Classifier: Development Status :: 4 - Beta
Classifier: Intended Audience :: Developers
Classifier: License :: OSI Approved :: MIT License
Classifier: Operating System :: OS Independent
Classifier: Programming Language :: Python :: 3.14
Classifier: Topic :: Software Development :: Libraries :: Python Modules
Requires-Dist: beautifulsoup4>=4.12.2
Requires-Dist: httpx>=0.28.1
Requires-Python: >=3.14
Project-URL: Homepage, https://github.com/Ddilibe/webprobe
Project-URL: Issues, https://github.com/Ddilibe/webprobe
Description-Content-Type: text/markdown

[![Downloads](https://pepy.tech/badge/mcpwebprobe)](https://pepy.tech/project/mcpwebprobe)
[![PyPI version](https://badge.fury.io/py/mcpwebprobe.svg)](https://badge.fury.io/py/mcpwebprobe)
[![Wheel](https://img.shields.io/pypi/wheel/mcpwebprobe.svg)](https://pypi.com/project/mcpwebprobe)
[![licence](https://img.shields.io/pypi/l/mcpwebprobe.svg)](https://opensource.org/licenses/MIT)

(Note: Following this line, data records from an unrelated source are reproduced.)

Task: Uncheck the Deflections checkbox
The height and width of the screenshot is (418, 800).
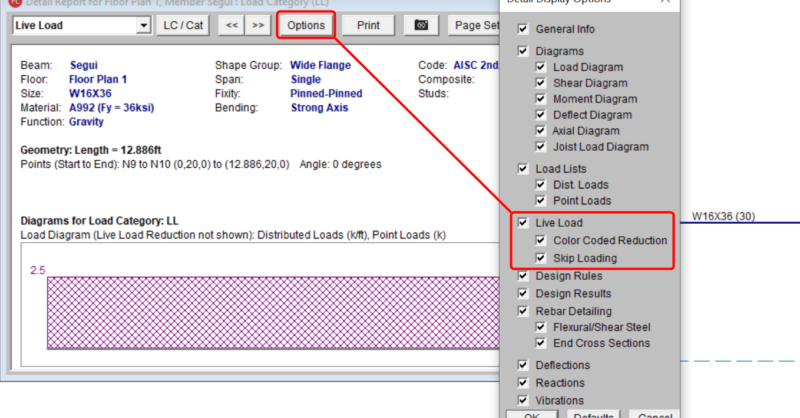Action: pyautogui.click(x=523, y=365)
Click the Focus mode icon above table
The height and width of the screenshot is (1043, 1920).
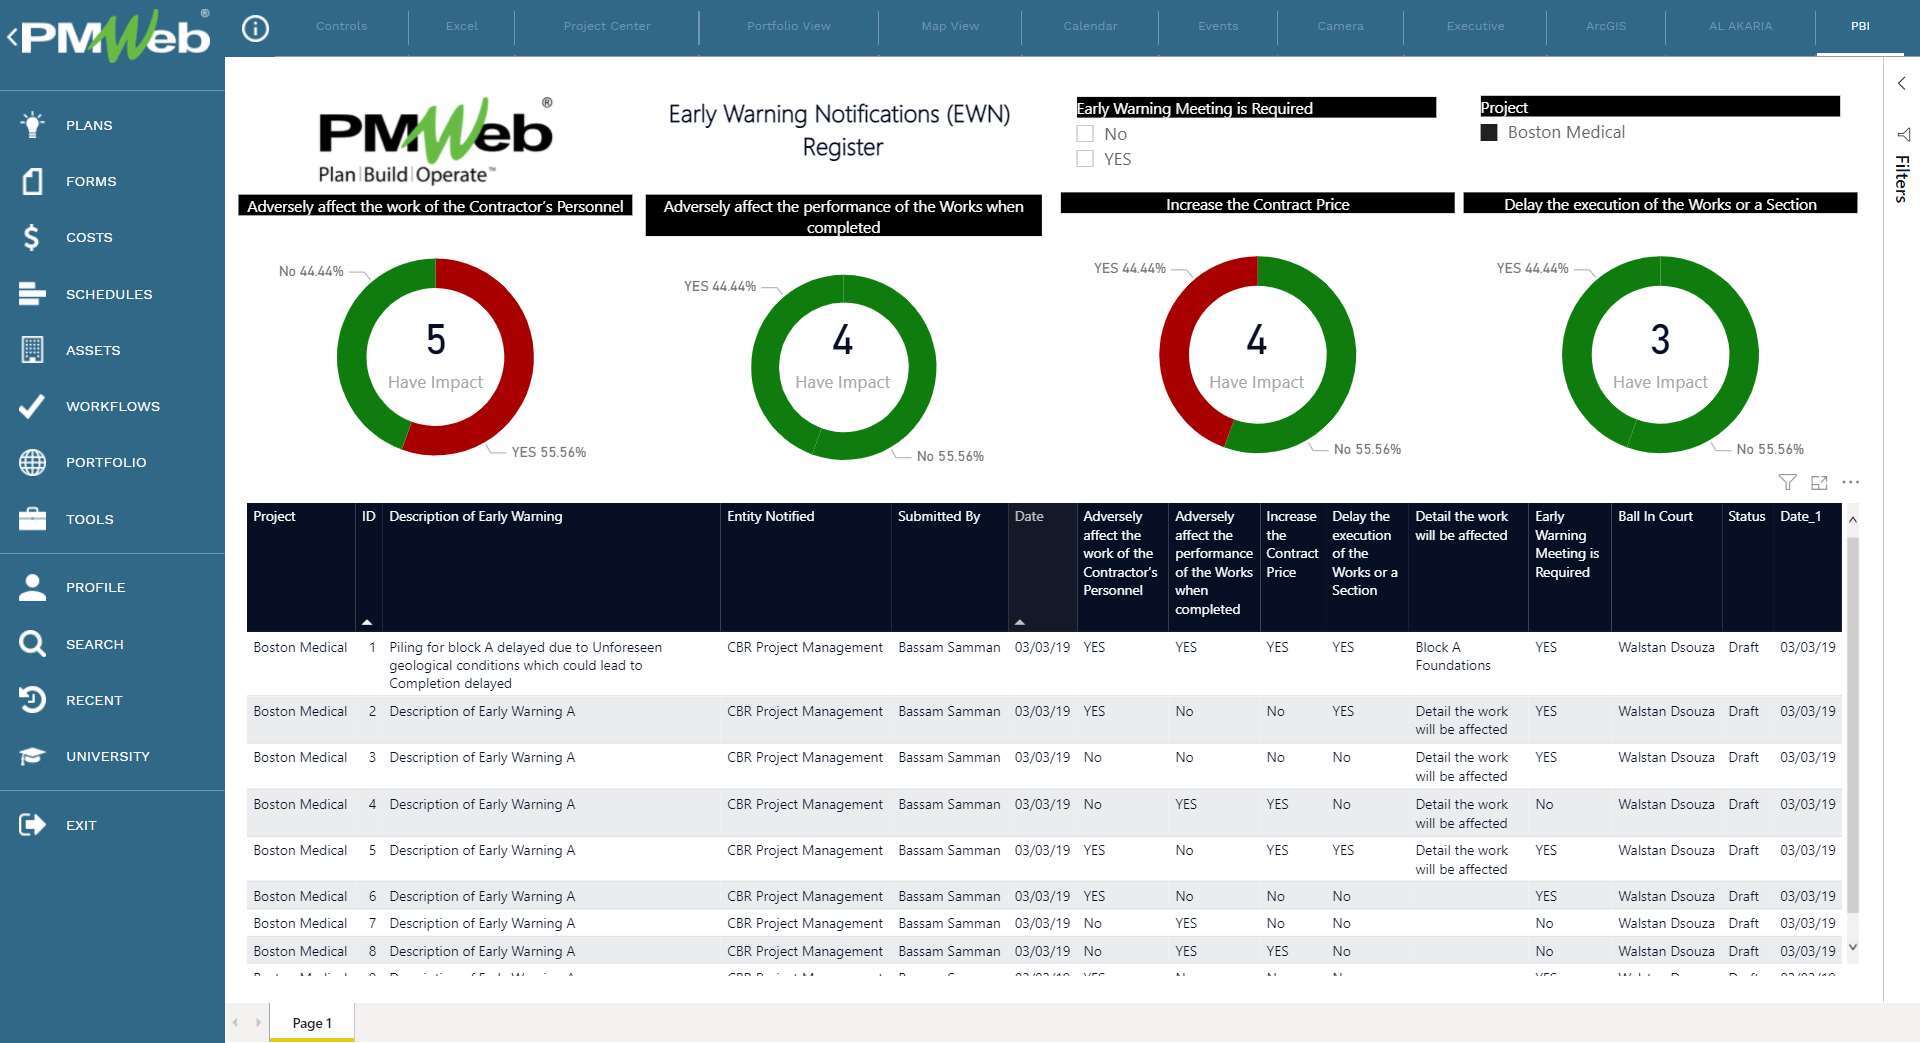pyautogui.click(x=1819, y=483)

# WebProbe (Python port of open-webSearch)

This project replicates the core search and fetch capabilities of [Aas-ee/open-webSearch](https://github.com/Aas-ee/open-webSearch) using Python. It exposes a CLI that can:

- Search multiple engines (Bing, DuckDuckGo, Baidu, Brave, Exa, Startpage, CSDN, Juejin, Linux.do)
- Fetch full-length articles from CSDN, Linux.do, and Juejin
- Download GitHub `README.*` files without hitting the API

## Installation

```bash
python -m pip install --upgrade pip
pip install -e .
```

## Package usage

Install the project locally and consume the `webprobe` package directly:

```python
from webprobe import WebProbeServer, search, fetch_csdn

print(search("visible web", limit=5))
print(fetch_csdn("https://blog.csdn.net/example/article/details/xxxxx"))

# Start the bundled HTTP server (serves /search and /fetch?kind=csdn)
server = WebProbeServer(host="0.0.0.0", port=3210)
try:
    server.serve_forever()
finally:
    server.shutdown()
```

The HTTP server exposes `/search?query=...&limit=...&engines=...` and `/fetch?kind=<csdn|linuxdo|juejin|github>&url=...`.

## CLI

Run `python main.py --help` to see available commands. Key subcommands:

### `search`

```bash
python main.py search "open websearch" --limit 12 --engines bing,duckduckgo
```

### Article fetchers

Each fetcher prints JSON or plain text:

- `python main.py fetch-csdn <url>`
- `python main.py fetch-linuxdo <url>`
- `python main.py fetch-juejin <url>`
- `python main.py fetch-github <repo-url>`

## Configuration

Environment variables mirror the TypeScript version:

| Variable | Default | Description |
| --- | --- | --- |
| `DEFAULT_SEARCH_ENGINE` | `bing` | Default search engine |
| `ALLOWED_SEARCH_ENGINES` | (empty) | Comma-separated whitelist |
| `USE_PROXY` / `PROXY_URL` | `false` / `http://127.0.0.1:7890` | HTTP proxy for requests |

Set `USE_PROXY=true` to route all HTTP traffic through `PROXY_URL`.

## Architecture

- `src/engine/search_service.py` orchestrates multi-engine searches with distribution logic.
- `src/engines/*` implement individual search/fetch adapters for each provider.
- `src/utils/` contains HTTP helpers, Playwright bridges for future browser fallbacks, and shared fetch logic for CSDN articles.